方国珍走到墙边,摘下挂在木楔子上的一把腰刀,亲手给弟弟系在腰间,道:“你现在带人,把这个院子里的仆婢、妇孺都带走,送到码头上。做完这些,再去趟老宅,把父亲和咱们老兄弟的家小也请到码头上。每家每户,先上船,再收拾东西。值钱的带上,不值钱的扔了,现在就做。”
方国瑛咬了咬牙,转身出去了。
房间内安静了下来,仿佛空气中自带一股肃然的味道,方国璋感觉自己都起鸡皮疙瘩了。
脚步声很快在院子里响起来,然后是吆喝声、急促的对话、木桶翻滚的声音、妇人的惊呼、孩子的哭闹,乱作一团。
方国珍来到堂屋门口,看着院子里乱成一团。
有人从屋里抱出一捆布匹,有人扛着米袋子,有人牵着牛,有人拎着一只还在挣扎的鸡。
一个妇人抱着孩子,另一只手拽着一个木箱子,箱子太重,拖在地上发出刺耳的摩擦声。孩子被吵醒了,哇哇大哭。

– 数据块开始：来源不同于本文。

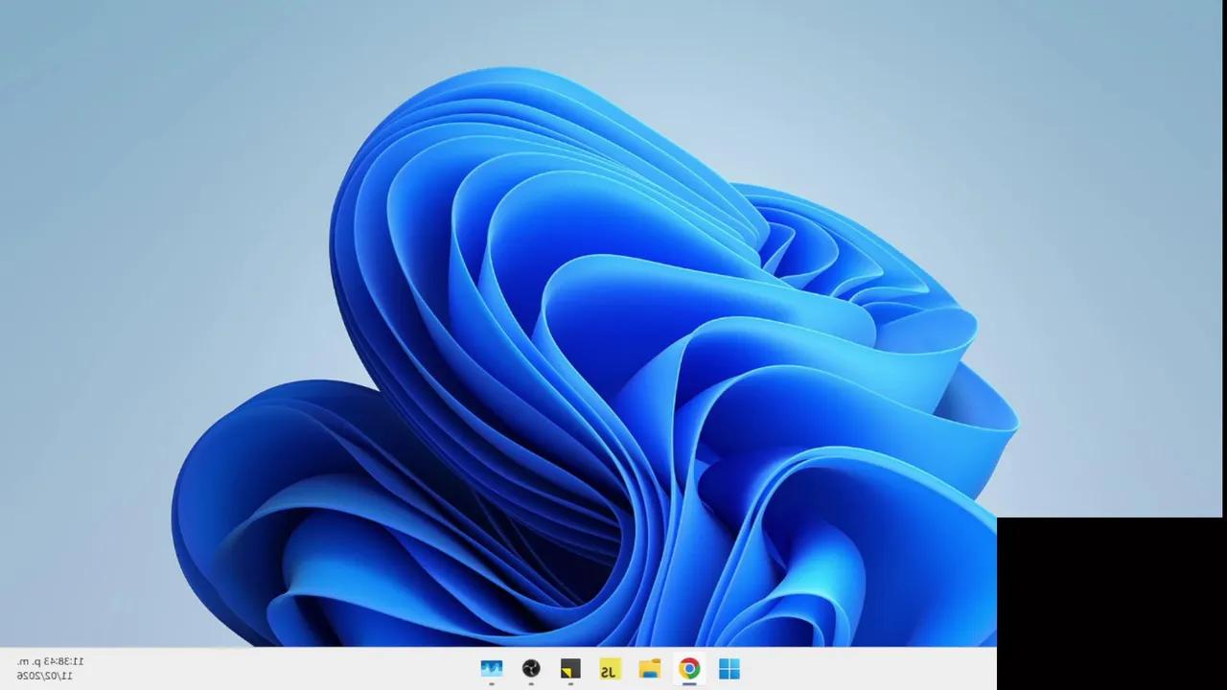Image resolution: width=1227 pixels, height=690 pixels.
Task: Click the running indicator under OBS icon
Action: 531,684
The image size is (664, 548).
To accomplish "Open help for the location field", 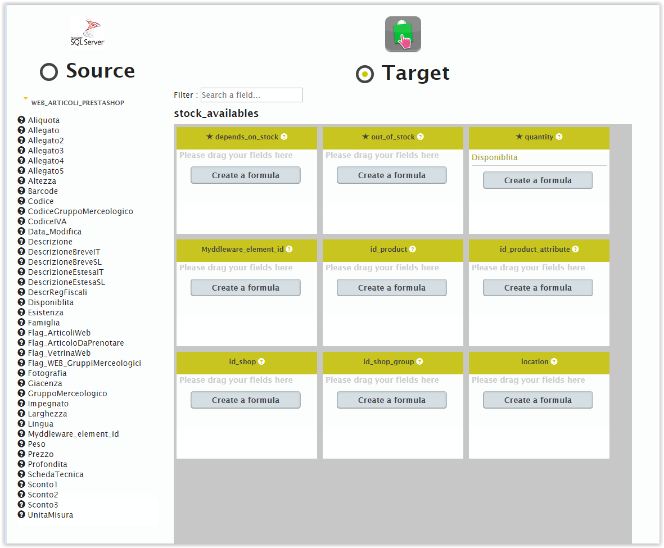I will tap(554, 361).
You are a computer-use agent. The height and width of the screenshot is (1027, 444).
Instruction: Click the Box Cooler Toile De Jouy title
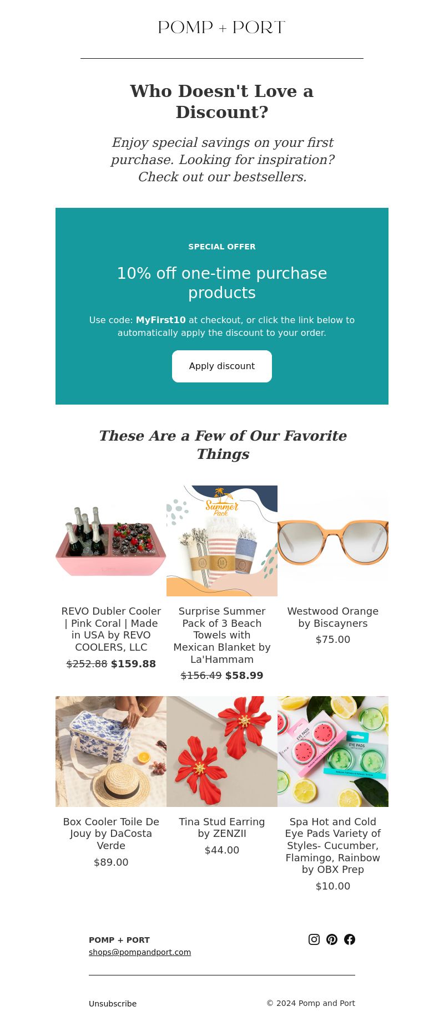pyautogui.click(x=111, y=834)
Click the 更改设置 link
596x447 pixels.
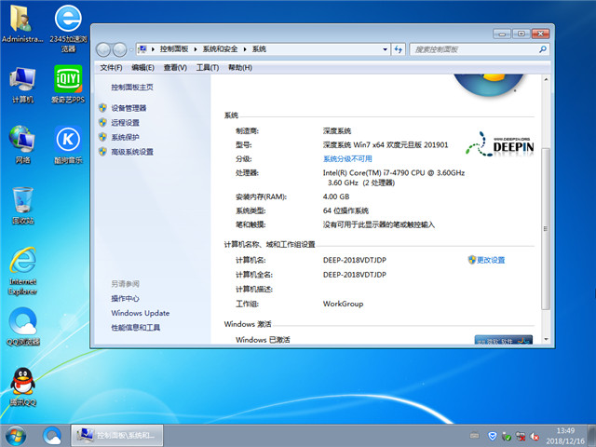coord(490,260)

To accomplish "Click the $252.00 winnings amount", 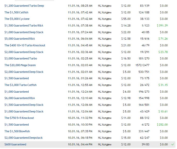I will [x=162, y=125].

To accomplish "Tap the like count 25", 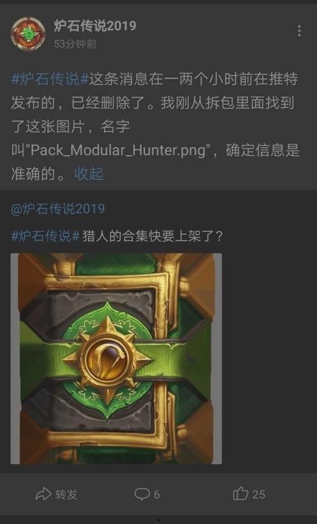I will [259, 495].
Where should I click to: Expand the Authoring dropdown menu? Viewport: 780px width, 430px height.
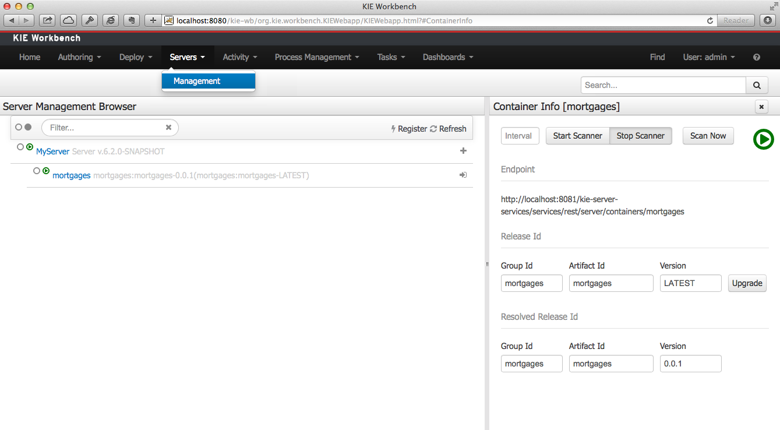coord(79,57)
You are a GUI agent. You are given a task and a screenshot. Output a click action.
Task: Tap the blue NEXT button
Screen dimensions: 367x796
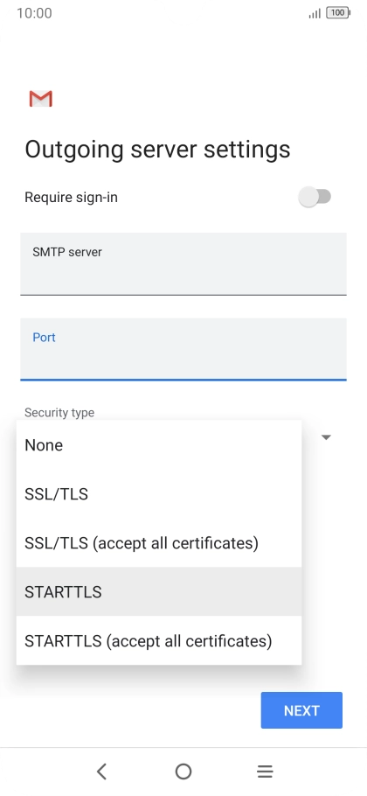point(301,710)
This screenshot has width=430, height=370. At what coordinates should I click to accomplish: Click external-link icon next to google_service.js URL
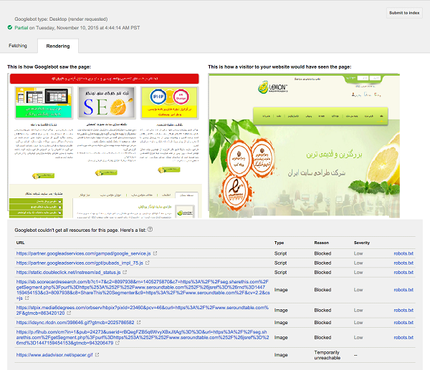(x=156, y=253)
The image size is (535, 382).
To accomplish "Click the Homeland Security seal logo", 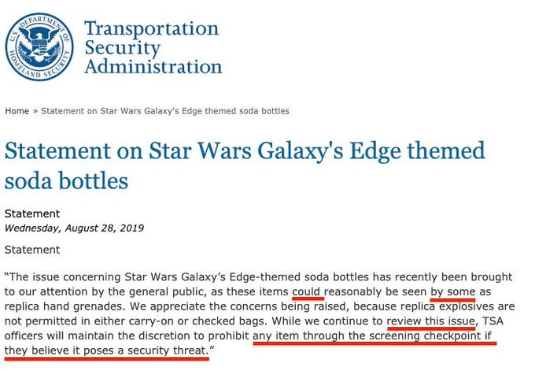I will pyautogui.click(x=39, y=47).
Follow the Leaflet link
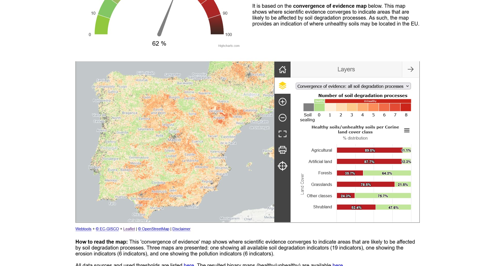 [129, 229]
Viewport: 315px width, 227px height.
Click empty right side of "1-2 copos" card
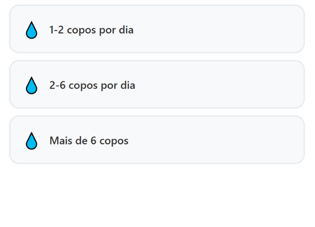pyautogui.click(x=248, y=29)
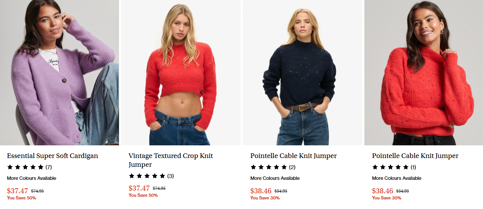Click the $37.47 price of the cardigan
Viewport: 483px width, 209px height.
18,191
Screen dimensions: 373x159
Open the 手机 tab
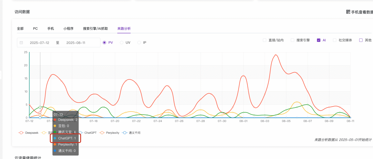pos(50,29)
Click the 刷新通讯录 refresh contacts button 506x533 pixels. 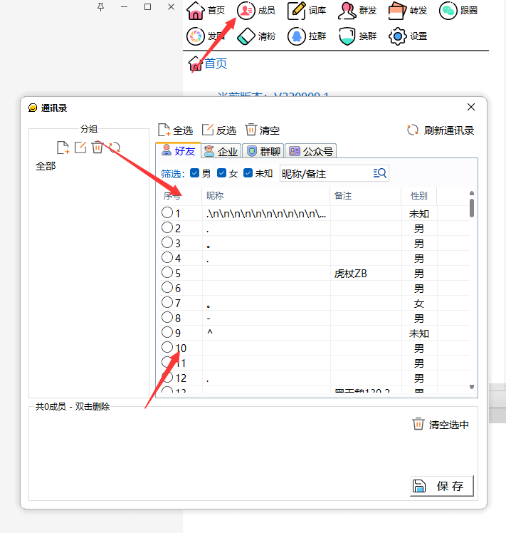(x=440, y=130)
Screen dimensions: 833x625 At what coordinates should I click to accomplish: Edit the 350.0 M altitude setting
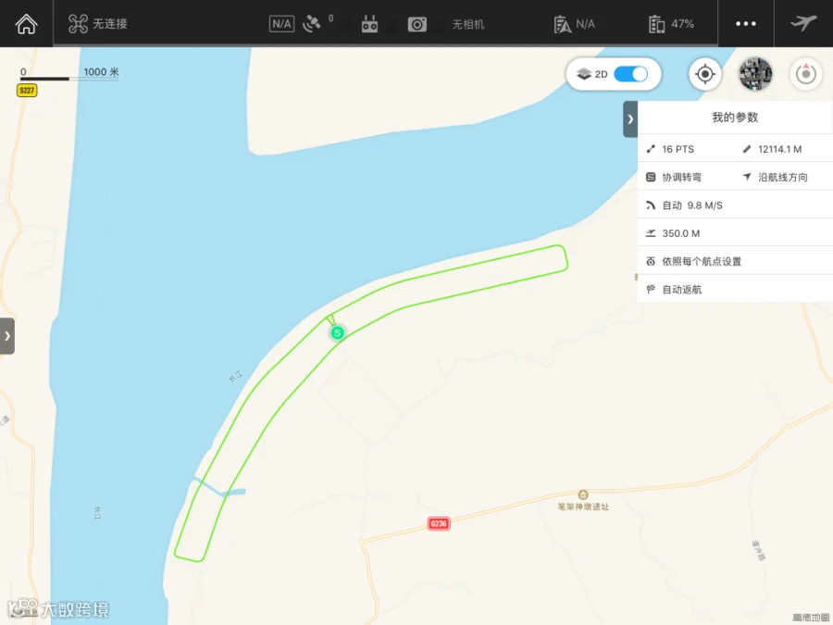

他没有制止,也没有催促。大家都不容易,现在还有时间,不急。
一个老汉从角落里蹿出来,衣衫不整,鞋都没穿,惊问道:“三郎,这是怎么了?好端端的,为什么要走?”
方国珍立刻上前,亲手将其扶住,道:“刘叔,官府可能要来拿我。我得预先做好准备。”这个人几十年前跟着他祖父一起贩盐,一生未娶,老了后就在府中做些杂事,地位很高。
“官府为何拿你?”老汉不解道:“可是钱没送够?”
方国珍没有回答。
他知道,自己有些地方做得不够到位,以至如此被动。
之前其实已经隐约觉得不好了,为此编排了浙西邵树义,想让他帮忙吸引注意力,只是没想到啊,李大翁突然跳了出来,让局面一下子变得危险了起来。
老汉见方国珍不答,又问道:“这么一走,还回来么?”
方国珍点了点头,道:“你们先出去避避风头,我还留在这边,想想办法,看看能不能化解此次危难。老汉若有所悟。
三郎还不敢起事,或者说不愿意起事。如果有可能,他更想别人先站出来,与官府碰一碰,那样的话,方家的危难自解。
也是,这么大的家业,这么好的局面,一旦遁逃海上,可就拱手送人了。蔡乱头就是最好的例子,他造反后,包下来的盐场陆陆续续都落到了三郎手里,估计已经后悔了。